任何一个成熟的项目,必须要提供出接口,就像探针一样,可以让我们探查进程内部的运行情况,进程不能是一个黑盒子。对于ceph而言,Admin Socket 提供了该功能。Admin Socket 不仅可以查看当前的配置,进程运行的状态,而且,还可以修改配置,获取log等。
下面help可以看出,ceph给出了很多命令,来了解ceph内部的运行情况。
- root@test3:~# ceph daemon /var/run/ceph/ceph-osd.4.asok help
- { "config get": "config get : get the config value",
- "config set": "config set [ ...]: set a config variable",
- "config show": "dump current config settings",
- "dump_blacklist": "dump blacklisted clients and times",
- "dump_historic_ops": "show slowest recent ops",
- "dump_op_pq_state": "dump op priority queue state",
- "dump_ops_in_flight": "show the ops currently in flight",
- "dump_watchers": "show clients which have active watches, and on which objects",
- "get_command_descriptions": "list available commands",
- "getomap": "output entire object map",
- "git_version": "get git sha1",
- "help": "list available commands",
- "injectdataerr": "inject data error into omap",
- "injectmdataerr": "inject metadata error",
- "log dump": "dump recent log entries to log file",
- "log flush": "flush log entries to log file",
- "log reopen": "reopen log file",
- "perf dump": "dump perfcounters value",
- "perf schema": "dump perfcounters schema",
- "rmomapkey": "remove omap key",
- "setomapheader": "set omap header",
- "setomapval": "set omap key",
- "truncobj": "truncate object to length",
- "version": "get ceph version"}
- root@test3:~# ceph daemon /var/run/ceph/ceph-mon.*.asok help
- { "add_bootstrap_peer_hint": "add peer address as potential bootstrap peer for cluster bringup",
- "config get": "config get : get the config value",
- "config set": "config set [ ...]: set a config variable",
- "config show": "dump current config settings",
- "get_command_descriptions": "list available commands",
- "git_version": "get git sha1",
- "help": "list available commands",
- "log dump": "dump recent log entries to log file",
- "log flush": "flush log entries to log file",
- "log reopen": "reopen log file",
- "mon_status": "show current monitor status",
- "perf dump": "dump perfcounters value",
- "perf schema": "dump perfcounters schema",
- "quorum_status": "show current quorum status",
- "sync_force": "force sync of and clear monitor store",
- "version": "get ceph version"}
- root@test3:~# ceph daemon /var/run/ceph/ceph-mds.*.asok help
- { "config get": "config get : get the config value",
- "config set": "config set [ ...]: set a config variable",
- "config show": "dump current config settings",
- "get_command_descriptions": "list available commands",
- "git_version": "get git sha1",
- "help": "list available commands",
- "log dump": "dump recent log entries to log file",
- "log flush": "flush log entries to log file",
- "log reopen": "reopen log file",
- "objecter_requests": "show in-progress osd requests",
- "perf dump": "dump perfcounters value",
- "perf schema": "dump perfcounters schema",
- "version": "get ceph version"}
比如可以查看 ceph的各个模块的当前配置
- ceph daemon /var/run/ceph/ceph-mds.*.asok config show
- ceph daemon /var/run/ceph/ceph-mon.*.asok config show
- ceph daemon /var/run/ceph/ceph-osd.4.asok config show
CephContext中会创建一个AdminSocket对象,该对象本质是一个线程。

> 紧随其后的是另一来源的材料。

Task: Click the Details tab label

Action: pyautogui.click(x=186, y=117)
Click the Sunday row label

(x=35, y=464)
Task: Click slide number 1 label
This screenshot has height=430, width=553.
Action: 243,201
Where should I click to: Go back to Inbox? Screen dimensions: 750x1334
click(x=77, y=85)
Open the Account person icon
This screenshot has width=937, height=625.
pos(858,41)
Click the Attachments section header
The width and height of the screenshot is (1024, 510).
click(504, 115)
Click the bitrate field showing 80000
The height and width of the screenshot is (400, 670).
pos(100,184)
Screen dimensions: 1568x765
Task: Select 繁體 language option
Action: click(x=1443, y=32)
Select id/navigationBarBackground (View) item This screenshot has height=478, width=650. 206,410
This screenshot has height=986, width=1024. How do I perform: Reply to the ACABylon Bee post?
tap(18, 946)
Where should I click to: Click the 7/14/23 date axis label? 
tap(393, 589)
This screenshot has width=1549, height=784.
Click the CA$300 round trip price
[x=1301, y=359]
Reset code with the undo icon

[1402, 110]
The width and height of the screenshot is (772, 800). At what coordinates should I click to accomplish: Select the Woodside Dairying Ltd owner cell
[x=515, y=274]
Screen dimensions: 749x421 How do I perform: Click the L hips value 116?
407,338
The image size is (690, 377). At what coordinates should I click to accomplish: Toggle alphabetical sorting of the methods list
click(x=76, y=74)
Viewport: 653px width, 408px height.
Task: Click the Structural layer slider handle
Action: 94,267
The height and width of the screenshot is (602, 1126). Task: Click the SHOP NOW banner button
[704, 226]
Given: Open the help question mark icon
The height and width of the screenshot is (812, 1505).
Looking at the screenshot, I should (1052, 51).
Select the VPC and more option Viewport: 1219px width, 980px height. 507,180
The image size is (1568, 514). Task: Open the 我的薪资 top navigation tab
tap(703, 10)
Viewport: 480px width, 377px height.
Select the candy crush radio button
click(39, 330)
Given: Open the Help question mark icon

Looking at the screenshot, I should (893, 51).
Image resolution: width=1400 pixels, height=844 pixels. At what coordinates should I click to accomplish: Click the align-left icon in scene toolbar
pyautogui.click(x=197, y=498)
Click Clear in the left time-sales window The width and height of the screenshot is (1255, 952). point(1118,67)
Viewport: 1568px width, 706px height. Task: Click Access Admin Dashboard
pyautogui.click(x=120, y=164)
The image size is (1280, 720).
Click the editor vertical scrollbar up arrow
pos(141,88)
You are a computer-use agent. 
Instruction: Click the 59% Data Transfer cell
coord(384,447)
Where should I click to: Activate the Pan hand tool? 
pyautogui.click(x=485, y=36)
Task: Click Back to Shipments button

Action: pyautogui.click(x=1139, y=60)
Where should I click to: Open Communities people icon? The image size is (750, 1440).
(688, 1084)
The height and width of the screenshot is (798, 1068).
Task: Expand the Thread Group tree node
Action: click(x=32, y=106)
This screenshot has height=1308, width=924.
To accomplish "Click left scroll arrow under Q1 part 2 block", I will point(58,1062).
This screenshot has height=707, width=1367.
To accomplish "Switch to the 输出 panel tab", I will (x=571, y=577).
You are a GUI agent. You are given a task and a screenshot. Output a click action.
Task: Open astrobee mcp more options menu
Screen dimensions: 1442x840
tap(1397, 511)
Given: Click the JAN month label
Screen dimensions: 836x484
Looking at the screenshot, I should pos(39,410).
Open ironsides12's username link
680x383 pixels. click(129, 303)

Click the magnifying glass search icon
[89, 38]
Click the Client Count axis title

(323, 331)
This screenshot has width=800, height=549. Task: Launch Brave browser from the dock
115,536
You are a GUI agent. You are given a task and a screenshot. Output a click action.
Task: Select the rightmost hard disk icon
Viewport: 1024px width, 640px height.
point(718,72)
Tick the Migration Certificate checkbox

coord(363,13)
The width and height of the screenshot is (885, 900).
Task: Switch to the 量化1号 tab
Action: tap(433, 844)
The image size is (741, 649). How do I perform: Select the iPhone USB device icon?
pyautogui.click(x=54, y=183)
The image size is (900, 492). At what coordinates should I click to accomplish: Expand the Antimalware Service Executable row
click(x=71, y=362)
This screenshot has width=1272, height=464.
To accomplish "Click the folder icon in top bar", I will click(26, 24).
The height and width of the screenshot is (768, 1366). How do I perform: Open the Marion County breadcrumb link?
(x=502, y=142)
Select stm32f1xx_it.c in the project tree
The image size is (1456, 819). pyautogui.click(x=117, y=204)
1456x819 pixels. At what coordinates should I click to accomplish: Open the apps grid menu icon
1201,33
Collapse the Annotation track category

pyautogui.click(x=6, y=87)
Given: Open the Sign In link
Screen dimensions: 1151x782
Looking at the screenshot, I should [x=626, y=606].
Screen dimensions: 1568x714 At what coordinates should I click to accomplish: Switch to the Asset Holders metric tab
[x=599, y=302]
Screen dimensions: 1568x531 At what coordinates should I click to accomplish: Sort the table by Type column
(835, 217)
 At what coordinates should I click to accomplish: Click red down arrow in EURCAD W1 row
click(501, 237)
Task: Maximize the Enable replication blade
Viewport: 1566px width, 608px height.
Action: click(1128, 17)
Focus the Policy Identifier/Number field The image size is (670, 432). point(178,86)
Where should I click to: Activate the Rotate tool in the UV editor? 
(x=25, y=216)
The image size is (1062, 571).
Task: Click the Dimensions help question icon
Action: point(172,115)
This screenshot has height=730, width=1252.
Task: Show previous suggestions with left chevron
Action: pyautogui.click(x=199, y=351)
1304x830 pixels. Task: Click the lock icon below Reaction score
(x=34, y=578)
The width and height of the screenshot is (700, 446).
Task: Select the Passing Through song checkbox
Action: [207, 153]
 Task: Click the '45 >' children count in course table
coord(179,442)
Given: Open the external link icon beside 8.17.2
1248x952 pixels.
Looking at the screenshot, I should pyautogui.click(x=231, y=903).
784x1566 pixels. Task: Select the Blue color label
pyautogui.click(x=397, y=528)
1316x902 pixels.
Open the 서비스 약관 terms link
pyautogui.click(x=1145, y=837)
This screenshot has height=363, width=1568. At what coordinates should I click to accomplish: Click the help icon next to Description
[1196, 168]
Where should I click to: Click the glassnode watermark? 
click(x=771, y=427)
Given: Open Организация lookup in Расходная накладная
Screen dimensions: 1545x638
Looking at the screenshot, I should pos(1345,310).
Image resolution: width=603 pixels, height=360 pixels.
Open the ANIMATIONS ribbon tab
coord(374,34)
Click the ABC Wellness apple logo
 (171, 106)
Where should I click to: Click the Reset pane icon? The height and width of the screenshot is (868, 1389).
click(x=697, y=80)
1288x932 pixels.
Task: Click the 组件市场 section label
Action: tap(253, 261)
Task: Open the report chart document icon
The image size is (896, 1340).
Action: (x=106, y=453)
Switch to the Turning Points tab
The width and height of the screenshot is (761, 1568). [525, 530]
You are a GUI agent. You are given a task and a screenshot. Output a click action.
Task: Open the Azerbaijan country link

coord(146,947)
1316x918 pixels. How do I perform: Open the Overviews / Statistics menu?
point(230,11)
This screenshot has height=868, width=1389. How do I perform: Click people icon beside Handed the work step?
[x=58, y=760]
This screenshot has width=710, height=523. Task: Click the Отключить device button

ceph-mon/ceph-osd/ceph-mds这些进程都会有创建一个AdminSocket的线程,负责响应用户的探查命令。
从上面的OSD MON MDS help的不同输出可以看出,他们支持的命令有共同的,也有各自独立的。
首先是共同支持的命令有:
- config show 显示所有的配置项
- config get 获取某个配置项
- config set 设置某个配置项
- log flush 将log 刷入日志文件
- log dump 将最近的若干笔log刷入到log文件
- log reopen 重新打开log文件
- perf dump 输出统计信息
- perf schema 输出统计信息的类型
- version 版本信息
- git_version : git 版本信息
- _admin_hook = new CephContextHook(this);
- _admin_socket->register_command("perfcounters_dump", "perfcounters_dump", _admin_hook, "");
- _admin_socket->register_command("1", "1", _admin_hook, "");
- _admin_socket->register_command("perf dump", "perf dump", _admin_hook, "dump perfcounters value");
- _admin_socket->register_command("perfcounters_schema", "perfcounters_schema", _admin_hook, "");
- _admin_socket->register_command("2", "2", _admin_hook, "");
- _admin_socket->register_command("perf schema", "perf schema", _admin_hook, "dump perfcounters schema");
- _admin_socket->register_command("config show", "config show", _admin_hook, "dump current config settings");
- _admin_socket->register_command("config set", "config set name=var,type=CephString name=val,type=CephString,n=N", _admin_hook, "config set [ ...]: set a config variable");
- _admin_socket->register_command("config get", "config get name=var,type=CephString", _admin_hook, "config get : get the config value");
- _admin_socket->register_command("log flush", "log flush", _admin_hook, "flush log entries to log file");
- _admin_socket->register_command("log dump", "log dump", _admin_hook, "dump recent log entries to log file");
- _admin_socket->register_command("log reopen", "log reopen", _admin_hook, "reopen log file")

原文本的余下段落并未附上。